I thought the headmistress was a great character, who is, you know, sort of initially so proud of the extent to which she has, kind of resisted modernity, even though she dresses in a very sort of modern and even sort of alluring way on the campus of the school itself, she’s so excited by the idea that Wadjda has kind of curbed her rebellious impulses, much in the way she believes she’s curbed herself.
I think Saudi looks modern from that side, but at heart is very traditional. So that is really—and for me there is also a lot of hypocrisy when it comes to Saudi. Because people can do things in privacy, but they have to keep a face outside. And they have to keep that, kind of, “We are clean, we are chaste.” Like, what you expect us to be. But it is hard to cling to this…They just want to date sometimes, fall in love, that happens because we are humans. That is human nature and stuff like that.

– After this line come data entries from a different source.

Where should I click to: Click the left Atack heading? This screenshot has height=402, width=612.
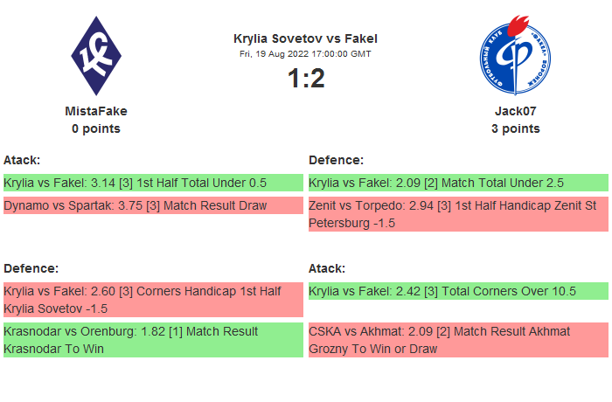tap(23, 160)
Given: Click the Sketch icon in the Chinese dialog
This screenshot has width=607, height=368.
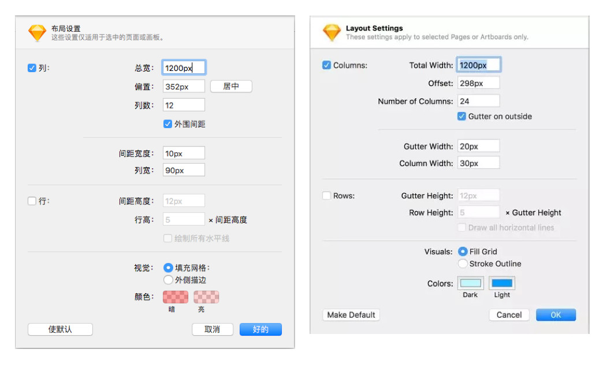Looking at the screenshot, I should (37, 33).
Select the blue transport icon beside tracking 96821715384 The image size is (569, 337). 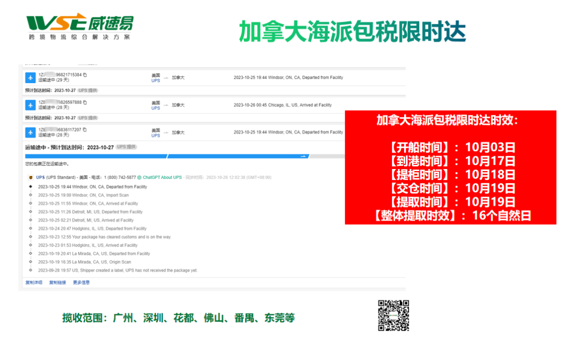click(x=31, y=78)
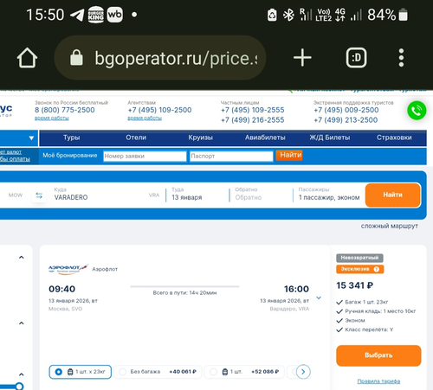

I wanted to ask about Wadjda’s father, who is sort of on the margins in the movie…waiting for him to come home, waiting for him to come for dinner if he feels like it. But he seems like a person who is denying himself a lot of things too. I mean he clearly, you know he kind of intermittently loves his daughter, but it’s clear that he feels pulled elsewhere, you know? That scene with him kind of playing video games and ignoring her, he seems very young in a lot of ways.
Yes, very childish, I know. I don’t know, I think the father is, for me, is a person in love. He loves the mother, he loves his daughter, but he is not strong enough to stand up to the social pressure….He’s a bad person, but he’s not evil…That is the complexity of the situation. And you hate exactly what he’s done, but he’s normal. And that is what makes the society very vicious, that [it] affects people who are maybe kind, but it forces them to take actions that are not kind…For me, men and women are trapped in a society that denies them a lot. It’s not about making women are the best, and making men are the bad guys. I don’t think the situation is like that in Saudi.
Did producing a movie ended up leaving some infrastructure behind so other people could follow [in your footsteps]?
There is no infrastructure that I left behind, building a studio is very expensive…But the way of producing a film is what I left behind. A lot of people in Saudi want to make films but there is no movie theatre and there is no industry, it is hard for them to find finances and to structure the film in a way that is being seen in theatres and stuff. And bringing cool production and positioning films in that way, and bringing films of that type from Saudi, open the door for other filmmakers to follow. Just like what did they expect from us and how we can make a film, and how do we position it. Because we don’t have theatres and nobody wants to give us, like, its hard. The outer world is really hard, they only want to show films from the mainstream which is Egypt. Egyptian cinema is very dominant, and does not allow other—and we don’t see films from Morocco for example, they only play—and they are very good! Like amazing films, but they play only in Morocco. The big markets of the Arab world together is only for Egyptian cinemas.
Has the availability of smaller and cheaper digital cameras made it easier for people to make movies?
Oh, definitely. And that is how I became a filmmaker. And I just had my brother hold the camera and my sister hold the light, and stuff like this, and we made a short and we sent it to a small local competition. And got accepted, and it was my first ever and I could not believe that it got accepted, and they sent me a ticket and I went there, and started talking to people and everything, and they told me, I am the first female filmmaker because there were no filmmakers. So thanks to the digital era, democratized everything for sure…It is way easier, and it is easy to make, though. But on the other hand, you get a lot of stuff that you don’t think you want—I don’t want to sit through that, (laughter) I don’t know, I’m not sure. Because now it is cheaper so—but it is good, everybody has a voice. It is democracy.
Christopher Butterfield transcribed this interview.